The answer(s) to that question becomes more interesting when you consider the varying forces influencing the contemporary culinary landscape: a steady influx of ideas and borrowing of global traditions made easily accessible by the Internet, as well as close attention paid to local bounty. American food, it seems, looks as much outward as it does inward.
To paint a fuller picture, we turned to a handful of chefs at this year’s The Roots of American Food conference to weigh in on the matter. And wouldn’t you know—their responses covered the entire spectrum. James Shyabout believes it’s a mindset, whereas Philip Krajeck isn’t even sure if it exists in the first place.
Here ten kitchen pros share their thoughts on American food, as well as which chefs and restaurants are helping its cause.
Five & Ten (Athens, GA)
Acheson says: “American food today is a celebration of authentic diversity. There are many examples of chefs defining it, but I think Ashley Christensen at Poole’s Diner in Raleigh is really showing that diversity and authenticity.”
Speer says: “I think American Food today is being redefined by the ingredients that not only chefs and industry professionals have access to, but now even the family and home cooks. Ingredients from around the world that may have been mysterious and unattainable at one time are now sourced by local purveyors, found in local grocery stores, and even farmed in your immediate area, allowing the face of “American” food to change. I think we now have a much more educated diner with a more sophisticated palate, armed with more knowledge and concern with food origins—thus urging chefs and purveyors to push the boundaries of what sets the American table.”
Lincoln Ristorante (New York, NY)
Benno says: “American food today is driven by regionality and sustainability. Chefs like Sean Brock, Michael Anthony, April Bloomfield, Marco Canora, Dan Barber, and Michael Tusk (to name a few) are cooking from the melting pot in their restaurants. They possess a deeply-rooted respect for ingredients, suppliers, and the environment.”
Sydney Street Cafe (St.
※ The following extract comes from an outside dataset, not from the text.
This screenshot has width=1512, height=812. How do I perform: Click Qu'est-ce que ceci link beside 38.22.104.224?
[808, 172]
Louis, MO)
Nashan says: “American food today is taking backyard regional ingredients and utilizing them in thoughtful delicious ways. I think many chef’s are defining it, and a few that come to mind are David Kinch, Sean Brock, John Shields, and Justin Cogley.”
Chef at Rolf & Daughters (Nashville, TN)
Krajeck says: “I don’t think there is such a thing as American Food—at least not right now. But if there was, and a chef defined it, I would have to say Guy Fieri.”
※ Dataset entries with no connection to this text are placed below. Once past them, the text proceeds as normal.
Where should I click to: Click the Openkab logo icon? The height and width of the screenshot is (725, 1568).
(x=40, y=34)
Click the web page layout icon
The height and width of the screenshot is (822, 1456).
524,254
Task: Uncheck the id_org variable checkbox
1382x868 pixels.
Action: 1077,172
Torres says: “I have said this for a long time, but this is the year that Kyle & Katina Connaughton will really break out amongst the dining public. I think he’s certainly redefining what the ‘American chef’ looks like, considering his work with the CIA, different start-ups, and now Single Thread Farm. Also, I think David and Anna Posey’s restaurant is going to be the first of its kind in Chicago. It’s a very exciting time to eat in the Bay Area and Chicago!”
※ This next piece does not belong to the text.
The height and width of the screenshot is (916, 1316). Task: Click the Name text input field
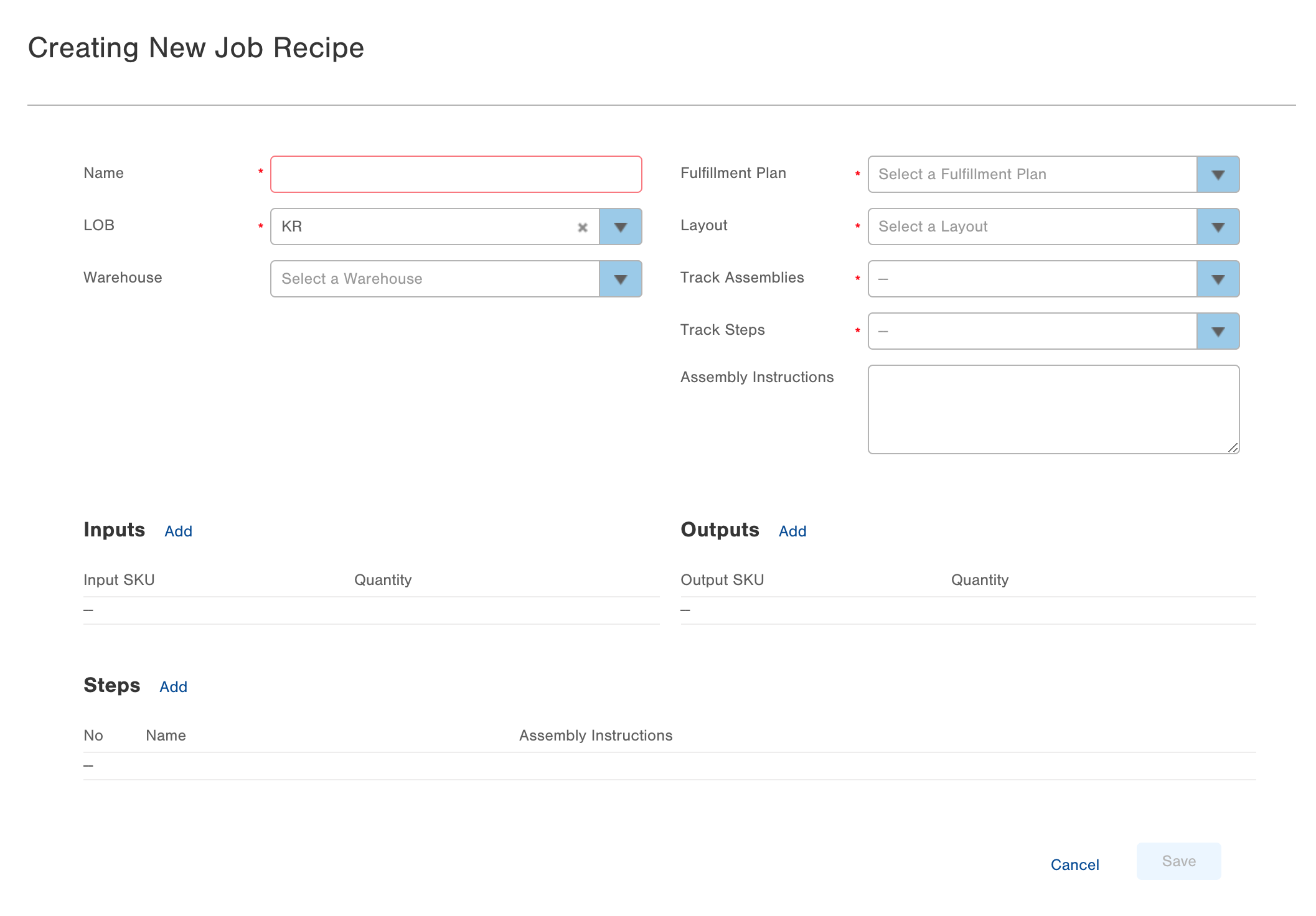point(456,175)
Co-owner of Fork (Philadelphia, PA)
Yin says: “Today’s successful American cooking/restaurants are focused on context (why) and sincerity (how), which are both intertwined and interdependent. The term “American” encompasses so much diversity regarding culture, individual experience, regionality, and nationality, resulting in countless ideas and styles. Being able to honestly address “why” is essential to differentiating yourself from others. However, no matter how well you answer ‘why,’ the sincerity of execution (“how”) is what creates greatness. Whether it is the concept of terroir, the integrity of a recipe, or the impact on the environment, continuity and followthrough are what creates an authentic experience.”
Chef at Miller Union (Atlanta, GA)
Satterfield says: “American food today is an ever-evolving landscape with influences from our American past, the food of other cultures, the discovery of ingredients, and a license to experiment. We are a young country, with only a few hundred years of documented foodways, and we have many influences from other parts of the world that have contributed to shaping our cuisine. I think that the chefs that focus on ingredients, particularly that speak to their region, are the ones who are helping to define more clearly what it means to be a cook in America. Much like the way the different regions of Italy, France, or Spain have developed separate styles over time, it is interesting to watch as we develop the cooking styles of the Southeast, the Midwest, New England, and the Pacific Northwest. There are many chefs that come to mind that encompass the cooking of their time and do it incredibly well: Michael Anthony at Gramercy Tavern and Untitled in New York; Stuart Brioza and Nicole Krasinski of State Bird Provisions and The Progress in San Francisco; Chris Shepherd at Underbelly in Houston; Spike Gjerde at Woodberry Kitchen in Baltimore; Sean Brock and the team at McCrady’s and HUSK.”